Senator calls for probe into report Saudi helped citizen flee US

Oregon senator calls for inquiry into claims Saudi Arabia helped citizen in hit-and-run killing escape US justice.

    Abdulrahman Sameer Noorah was accused of killing a 15-year-old girl in Oregon [Multnomah County Sheriff's department]
    Abdulrahman Sameer Noorah was accused of killing a 15-year-old girl in Oregon [Multnomah County Sheriff's department]

    A senior US senator has called on Secretary of State Mike Pompeo to clarify if Saudi Arabia helped a citizen of that country flee the US before his manslaughter trial.

    In a letter on Friday, Senator Ron Wyden expressed strong concern over a local media report that said the Saudi government may have issued a new passport to its citizen, Abdulrahman Sameer Noorah, in order to help him leave the US and escape justice over a hit-and-run killing in the state of Oregon

    The Saudi student was accused of killing 15-year-old Fallon Smart, and was facing a 10-year jail term if found guilty of manslaughter charges. 

    In a report last week, the Oregonian newspaper said US investigators believe Noorah, who was released on bail, fled the country in June last year on a private jet using a Saudi-issued passport under a different name.

    Wyden said the claims were "shocking".

    The allegations, in the wake of the murder of Saudi dissident Jamal Khashoggi inside the kingdom's Istanbul consulate in October, "suggest a brazen pattern of disregard for the law and abuse of diplomatic privileges", said Wyden. 

    "These claims must be thoroughly investigated. If they are accurate they would require significant restrictions on Saudi Arabia's diplomatic privileges and call into question the future of America's bilateral relationship with the Saudis," he added.

    The Oregonian newspaper said it was Saudi authorities who had provided Noorah the $100,000 he needed to post bail.

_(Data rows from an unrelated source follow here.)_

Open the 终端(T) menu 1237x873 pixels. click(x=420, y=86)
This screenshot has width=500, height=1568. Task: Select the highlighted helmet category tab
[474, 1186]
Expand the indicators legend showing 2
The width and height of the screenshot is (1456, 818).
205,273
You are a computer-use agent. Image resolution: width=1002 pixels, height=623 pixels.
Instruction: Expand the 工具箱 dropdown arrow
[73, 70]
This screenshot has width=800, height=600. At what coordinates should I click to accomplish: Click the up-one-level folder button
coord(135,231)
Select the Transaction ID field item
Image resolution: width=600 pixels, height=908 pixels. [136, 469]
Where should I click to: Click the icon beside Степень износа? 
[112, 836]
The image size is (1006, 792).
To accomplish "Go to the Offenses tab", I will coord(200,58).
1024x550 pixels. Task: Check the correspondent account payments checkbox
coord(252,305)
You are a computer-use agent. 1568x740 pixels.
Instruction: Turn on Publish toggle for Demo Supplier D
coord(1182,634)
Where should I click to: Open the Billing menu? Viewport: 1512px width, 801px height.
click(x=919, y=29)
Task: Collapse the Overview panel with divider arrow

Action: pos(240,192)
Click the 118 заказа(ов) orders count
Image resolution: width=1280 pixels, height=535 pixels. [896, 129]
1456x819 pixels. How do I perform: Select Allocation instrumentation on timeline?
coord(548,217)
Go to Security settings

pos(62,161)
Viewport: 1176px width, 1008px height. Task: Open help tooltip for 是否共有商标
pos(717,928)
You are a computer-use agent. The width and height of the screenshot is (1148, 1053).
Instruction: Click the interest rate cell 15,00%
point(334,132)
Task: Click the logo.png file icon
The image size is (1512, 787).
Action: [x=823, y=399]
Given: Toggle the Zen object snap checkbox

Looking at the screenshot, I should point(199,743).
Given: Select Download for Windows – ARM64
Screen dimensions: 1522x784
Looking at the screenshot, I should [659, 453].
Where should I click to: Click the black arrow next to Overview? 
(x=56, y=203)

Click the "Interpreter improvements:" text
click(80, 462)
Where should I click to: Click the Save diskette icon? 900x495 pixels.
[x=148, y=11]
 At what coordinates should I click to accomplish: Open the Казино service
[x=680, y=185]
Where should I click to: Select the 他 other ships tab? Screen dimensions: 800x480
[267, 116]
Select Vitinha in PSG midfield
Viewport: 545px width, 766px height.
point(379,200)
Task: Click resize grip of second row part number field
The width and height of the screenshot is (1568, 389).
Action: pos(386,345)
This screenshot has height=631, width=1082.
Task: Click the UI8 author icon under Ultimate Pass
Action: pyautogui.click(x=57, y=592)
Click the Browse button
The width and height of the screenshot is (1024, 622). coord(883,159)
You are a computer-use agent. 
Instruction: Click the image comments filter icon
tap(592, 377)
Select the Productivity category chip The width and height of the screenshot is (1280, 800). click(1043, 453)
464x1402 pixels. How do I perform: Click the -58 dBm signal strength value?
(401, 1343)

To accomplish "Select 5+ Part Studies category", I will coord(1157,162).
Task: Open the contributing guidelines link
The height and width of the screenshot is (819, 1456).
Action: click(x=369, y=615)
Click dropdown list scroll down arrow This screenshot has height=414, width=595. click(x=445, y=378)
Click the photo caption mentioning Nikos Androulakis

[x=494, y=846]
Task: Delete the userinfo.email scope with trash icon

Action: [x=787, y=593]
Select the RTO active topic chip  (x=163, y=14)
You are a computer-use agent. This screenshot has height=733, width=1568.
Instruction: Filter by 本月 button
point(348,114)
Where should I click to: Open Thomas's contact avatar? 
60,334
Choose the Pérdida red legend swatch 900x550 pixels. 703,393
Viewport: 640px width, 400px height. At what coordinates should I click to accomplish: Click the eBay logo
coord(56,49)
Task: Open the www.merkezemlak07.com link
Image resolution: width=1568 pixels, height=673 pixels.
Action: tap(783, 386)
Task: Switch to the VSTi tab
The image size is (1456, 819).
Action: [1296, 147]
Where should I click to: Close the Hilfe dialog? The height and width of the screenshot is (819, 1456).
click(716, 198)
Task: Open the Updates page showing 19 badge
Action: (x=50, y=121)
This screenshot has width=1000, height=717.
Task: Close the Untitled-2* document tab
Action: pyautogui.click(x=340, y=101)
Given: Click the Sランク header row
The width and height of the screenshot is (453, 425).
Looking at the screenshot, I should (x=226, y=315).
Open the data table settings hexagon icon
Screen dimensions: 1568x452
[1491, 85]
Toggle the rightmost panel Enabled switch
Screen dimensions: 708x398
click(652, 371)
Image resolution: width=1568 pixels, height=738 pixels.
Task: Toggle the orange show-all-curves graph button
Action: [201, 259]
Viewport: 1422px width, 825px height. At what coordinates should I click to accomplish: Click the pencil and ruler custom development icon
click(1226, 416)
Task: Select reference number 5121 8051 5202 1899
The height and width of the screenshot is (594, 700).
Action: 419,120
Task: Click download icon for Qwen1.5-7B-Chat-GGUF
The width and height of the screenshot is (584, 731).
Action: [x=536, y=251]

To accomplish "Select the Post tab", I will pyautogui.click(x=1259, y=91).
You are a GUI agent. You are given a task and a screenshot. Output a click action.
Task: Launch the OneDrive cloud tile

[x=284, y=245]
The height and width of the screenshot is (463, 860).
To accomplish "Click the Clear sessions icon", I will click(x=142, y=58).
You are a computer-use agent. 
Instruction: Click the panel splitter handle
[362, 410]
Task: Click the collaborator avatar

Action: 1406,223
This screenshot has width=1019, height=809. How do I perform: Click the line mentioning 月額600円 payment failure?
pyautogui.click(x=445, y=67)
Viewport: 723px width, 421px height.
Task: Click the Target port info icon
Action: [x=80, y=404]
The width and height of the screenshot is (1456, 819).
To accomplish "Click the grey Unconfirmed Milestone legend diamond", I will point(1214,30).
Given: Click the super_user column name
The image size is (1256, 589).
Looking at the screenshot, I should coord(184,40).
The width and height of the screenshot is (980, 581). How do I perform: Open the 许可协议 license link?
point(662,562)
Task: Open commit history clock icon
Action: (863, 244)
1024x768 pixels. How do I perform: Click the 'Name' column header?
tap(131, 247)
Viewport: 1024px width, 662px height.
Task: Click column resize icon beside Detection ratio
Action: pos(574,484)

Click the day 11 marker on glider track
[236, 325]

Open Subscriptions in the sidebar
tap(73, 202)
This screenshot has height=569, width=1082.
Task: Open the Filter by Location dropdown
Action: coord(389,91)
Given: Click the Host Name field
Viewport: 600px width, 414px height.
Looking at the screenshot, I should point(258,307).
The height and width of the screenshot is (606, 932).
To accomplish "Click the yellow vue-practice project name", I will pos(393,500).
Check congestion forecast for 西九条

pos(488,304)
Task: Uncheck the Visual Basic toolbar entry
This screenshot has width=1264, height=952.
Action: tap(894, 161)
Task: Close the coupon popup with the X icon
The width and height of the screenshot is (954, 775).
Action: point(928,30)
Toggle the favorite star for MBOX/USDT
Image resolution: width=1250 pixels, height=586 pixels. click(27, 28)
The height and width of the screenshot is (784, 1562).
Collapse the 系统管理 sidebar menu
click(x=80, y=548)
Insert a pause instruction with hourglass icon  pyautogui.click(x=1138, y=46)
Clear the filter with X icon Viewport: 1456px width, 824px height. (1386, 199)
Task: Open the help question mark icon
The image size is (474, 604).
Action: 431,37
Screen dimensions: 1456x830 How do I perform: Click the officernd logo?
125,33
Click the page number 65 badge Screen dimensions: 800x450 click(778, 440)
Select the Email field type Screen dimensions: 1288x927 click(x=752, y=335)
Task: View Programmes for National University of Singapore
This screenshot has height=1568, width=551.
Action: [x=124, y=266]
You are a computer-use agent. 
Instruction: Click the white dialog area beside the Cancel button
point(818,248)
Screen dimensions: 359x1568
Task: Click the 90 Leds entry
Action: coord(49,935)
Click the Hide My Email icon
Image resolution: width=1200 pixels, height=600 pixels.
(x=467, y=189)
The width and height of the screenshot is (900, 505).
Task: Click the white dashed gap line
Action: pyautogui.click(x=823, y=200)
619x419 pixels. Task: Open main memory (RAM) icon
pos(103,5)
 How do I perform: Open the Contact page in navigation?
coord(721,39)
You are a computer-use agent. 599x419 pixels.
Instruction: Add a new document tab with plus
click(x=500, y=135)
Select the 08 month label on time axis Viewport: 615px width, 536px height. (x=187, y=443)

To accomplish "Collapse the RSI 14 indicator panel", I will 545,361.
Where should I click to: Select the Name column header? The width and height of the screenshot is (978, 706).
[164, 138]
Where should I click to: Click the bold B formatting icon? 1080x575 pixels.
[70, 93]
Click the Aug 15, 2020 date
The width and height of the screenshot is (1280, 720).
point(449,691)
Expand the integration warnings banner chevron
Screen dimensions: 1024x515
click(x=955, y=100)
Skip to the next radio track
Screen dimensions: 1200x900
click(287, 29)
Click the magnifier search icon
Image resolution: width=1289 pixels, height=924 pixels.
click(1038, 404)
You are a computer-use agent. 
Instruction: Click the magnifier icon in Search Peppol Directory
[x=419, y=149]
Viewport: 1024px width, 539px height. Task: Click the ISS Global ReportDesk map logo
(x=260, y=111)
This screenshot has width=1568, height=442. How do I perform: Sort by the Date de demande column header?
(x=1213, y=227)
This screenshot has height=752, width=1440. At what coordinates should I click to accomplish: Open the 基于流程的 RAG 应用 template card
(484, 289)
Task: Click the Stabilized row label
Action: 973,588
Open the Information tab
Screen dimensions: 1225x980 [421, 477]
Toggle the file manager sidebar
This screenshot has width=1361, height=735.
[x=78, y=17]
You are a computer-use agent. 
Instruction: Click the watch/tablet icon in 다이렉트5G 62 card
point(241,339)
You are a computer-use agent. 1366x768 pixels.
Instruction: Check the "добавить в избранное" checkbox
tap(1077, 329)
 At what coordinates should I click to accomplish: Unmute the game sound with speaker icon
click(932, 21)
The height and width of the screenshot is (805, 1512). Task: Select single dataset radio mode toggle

    When the 21-year-old Portland Community College student was released, his passport was confiscated and he was required to wear an electronic bracelet on his ankle, the daily said.

    But in June last year, just two weeks before his trial, Noorah cut the tracking device and disappeared. 

    He arrived in Saudi Arabia seven days later. 

    But the Saudi government only informed the US of Noorah's return to the country more than a year later, in July, the Oregonian said. 

    The two countries do not have an extradition treaty, which means that the chances of Noorah facing justice in the US is low.

    Saudi Arabia has come under increased scrutiny from the US Senate following Khashoggi's killing by Saudi officials inside the kingdom's consulate.

    Earlier this month, the Senate passed a resolution accusing Saudi Crown Prince Mohammed bin Salman of ordering the murder, and called for an end to US military support for a Riyad-led war in Yemen.

    Saudi Arabia denounced the resolution as "blatant interference".